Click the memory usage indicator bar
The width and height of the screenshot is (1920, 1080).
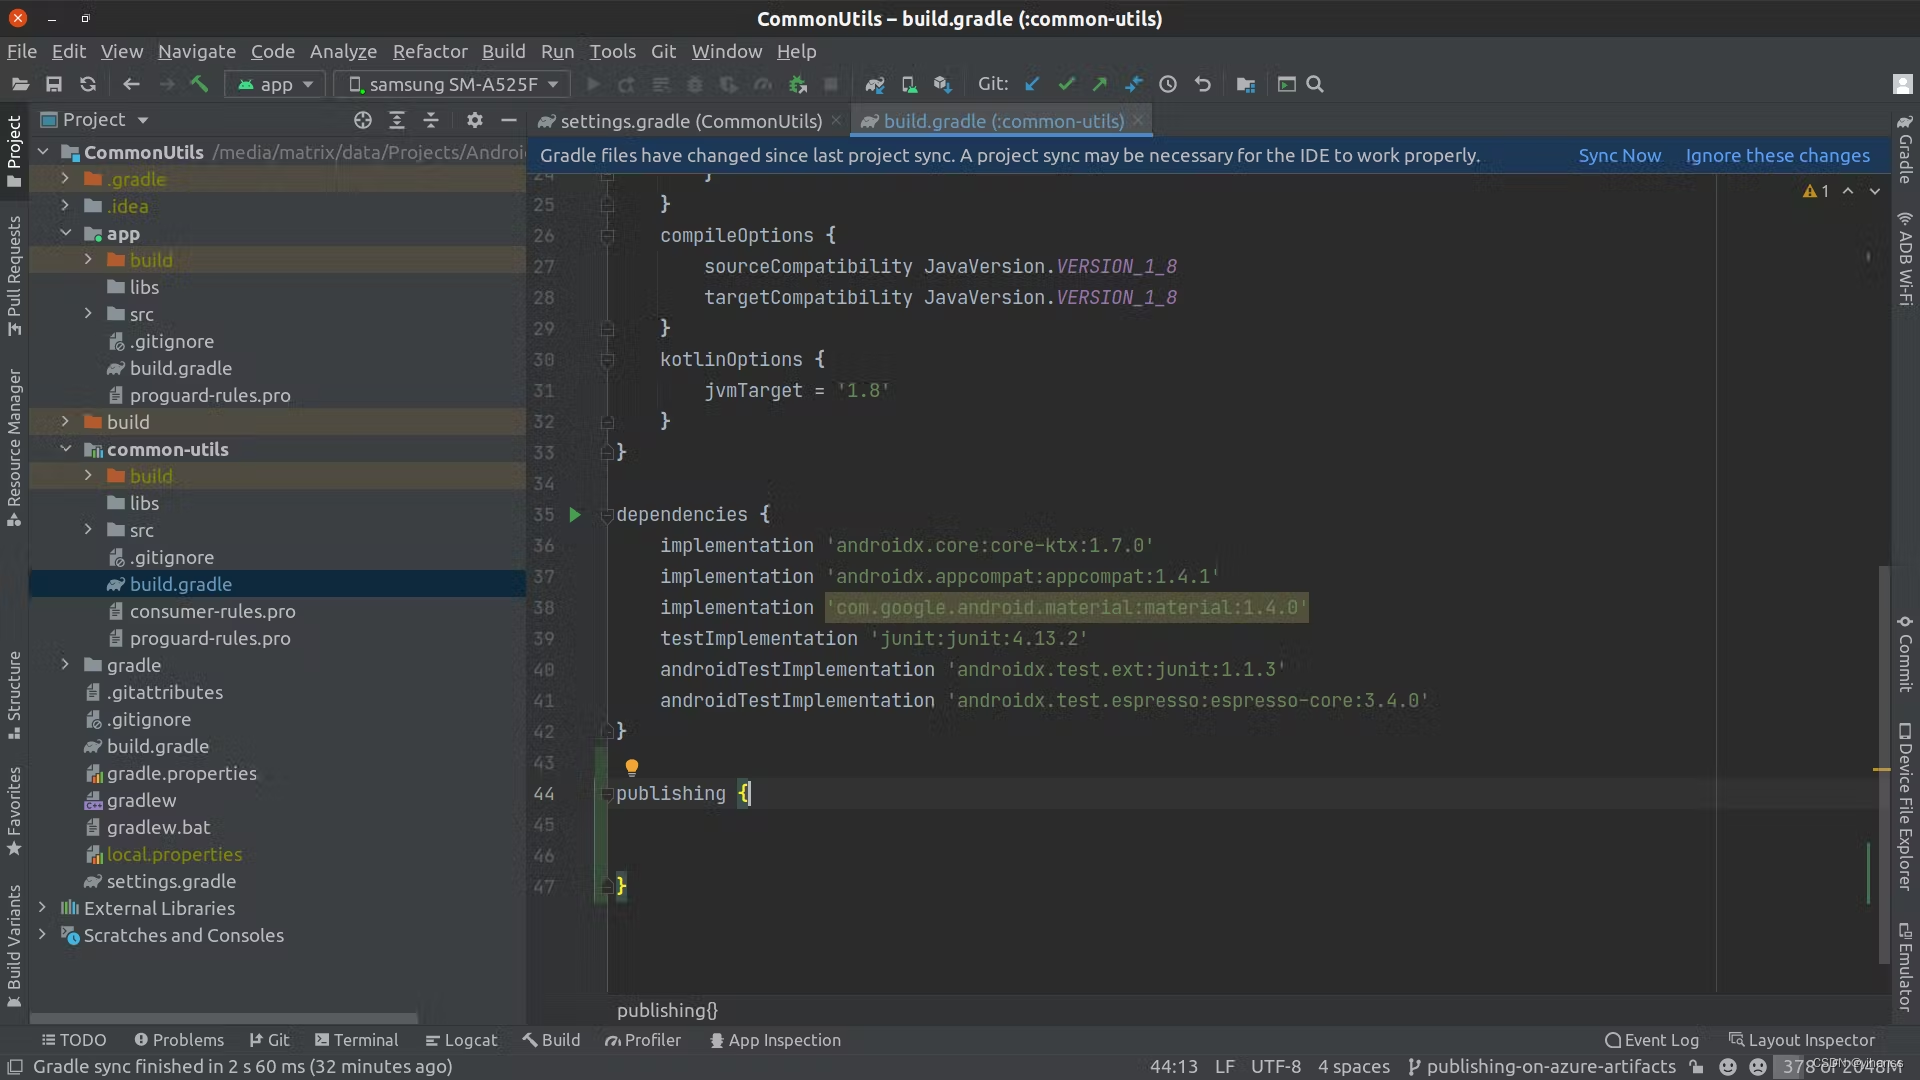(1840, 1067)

• • • • •

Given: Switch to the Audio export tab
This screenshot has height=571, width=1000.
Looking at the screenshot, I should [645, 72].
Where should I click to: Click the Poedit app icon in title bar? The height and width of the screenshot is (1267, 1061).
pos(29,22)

• • • • •

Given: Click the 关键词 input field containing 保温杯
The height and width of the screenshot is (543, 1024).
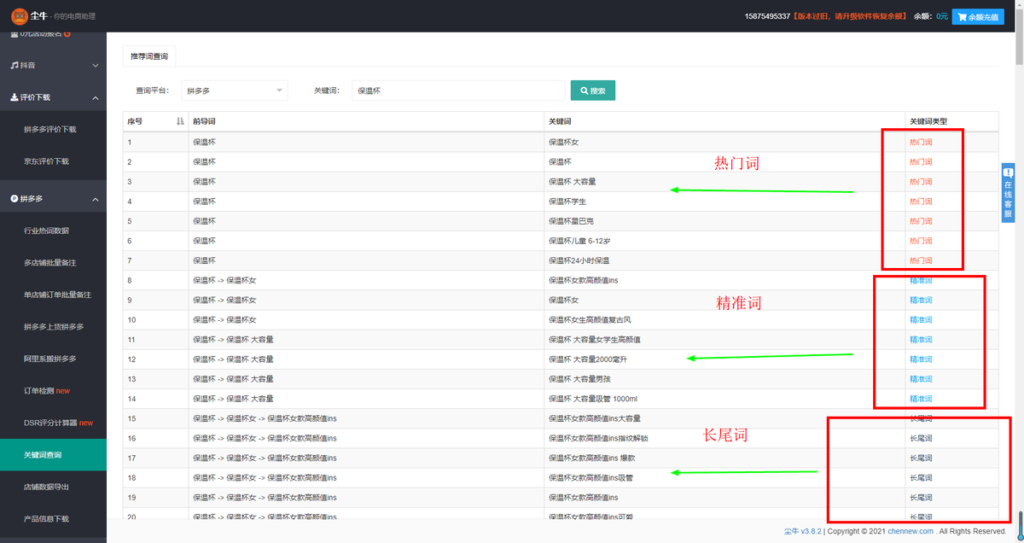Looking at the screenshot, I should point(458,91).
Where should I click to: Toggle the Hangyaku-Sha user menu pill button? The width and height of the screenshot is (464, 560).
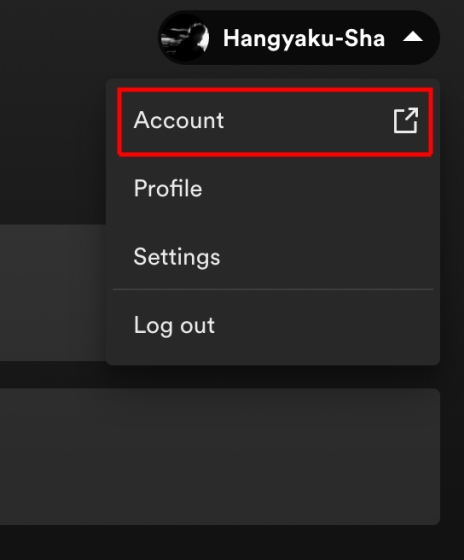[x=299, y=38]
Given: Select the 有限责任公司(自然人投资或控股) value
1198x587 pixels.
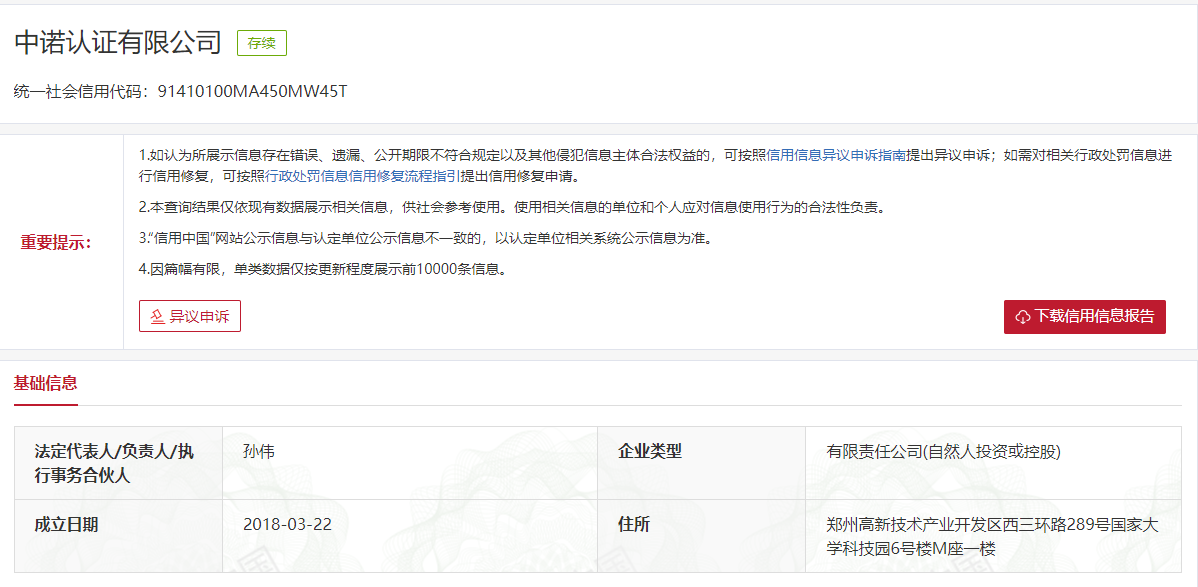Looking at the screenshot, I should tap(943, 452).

• • • • •

WRITTEN REQUEST ▸ Give the records from the line with "Click the memory usage indicator bar" up to and including the line with "(1840, 1067)" as a two-column CSV with the columns text and answer, one row per record, each field quoted and line breaks turned into spaces. Leave the pictures out.

SOLUTION ▸
text,answer
"Click the memory usage indicator bar The width and height of the screenshot is (1920, 1080).","(1840, 1067)"